---------- Extract

A drill rapper from south London has been jailed for seven years for selling drugs in a county lines operation.
Trigga T, real name Daniel Olaloko, 19, admitted supplying heroin and crack cocaine in Barrow-in-Furness, Cumbria.
The teenager was a member of the Silwood Nation drill group. He was a pharmacology student and had previously auditioned for ITV’s X Factor in 2016.
Peter Adebayo, 19, also received seven years, having also admitted two charges of conspiracy to supply Class A drugs.
Olaloko, who studied at the University of Central Lancashire in Preston, was arrested in a dawn raid at his halls of residence in April.
When police searched his room, they found a sword, knives, four cheap mobile phones, wraps of heroin and crack cocaine and £480 in cash. There was also a Silwood Nation t-shirt.
At an earlier hearing, the 19-year-old, who grew up in Deptford and Bermondsey in south London, gave his address as “the management suite” at the halls of residence.

--------------------
---------- Available data

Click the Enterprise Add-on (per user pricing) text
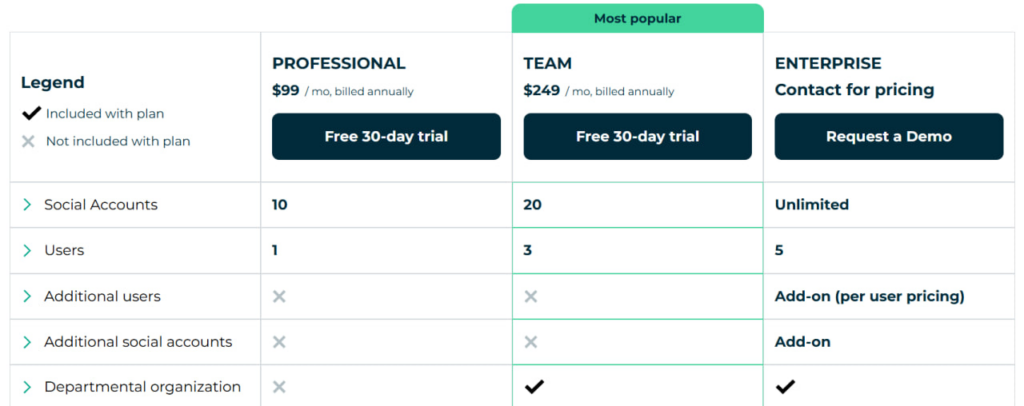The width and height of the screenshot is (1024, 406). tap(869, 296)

--------------------
---------- Available data

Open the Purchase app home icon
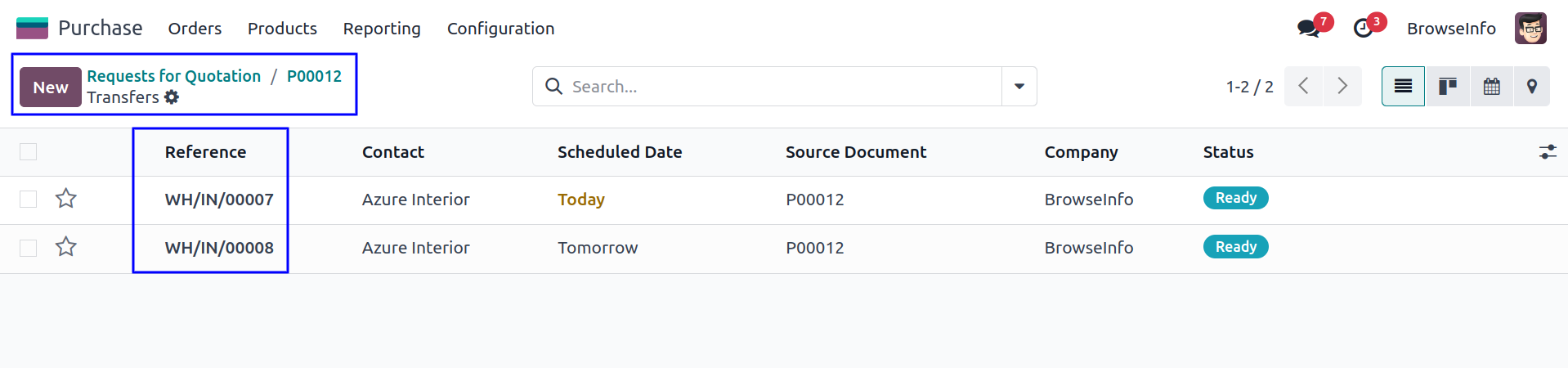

--------------------

▶ **Task to carry out**
Write out word for word the part of the news report about the jailed drill rapper that begins with the words "A drill rapper" and ends after the words "Factor in 2016.".

▶ **Expected answer**
A drill rapper from south London has been jailed for seven years for selling drugs in a county lines operation.
Trigga T, real name Daniel Olaloko, 19, admitted supplying heroin and crack cocaine in Barrow-in-Furness, Cumbria.
The teenager was a member of the Silwood Nation drill group. He was a pharmacology student and had previously auditioned for ITV’s X Factor in 2016.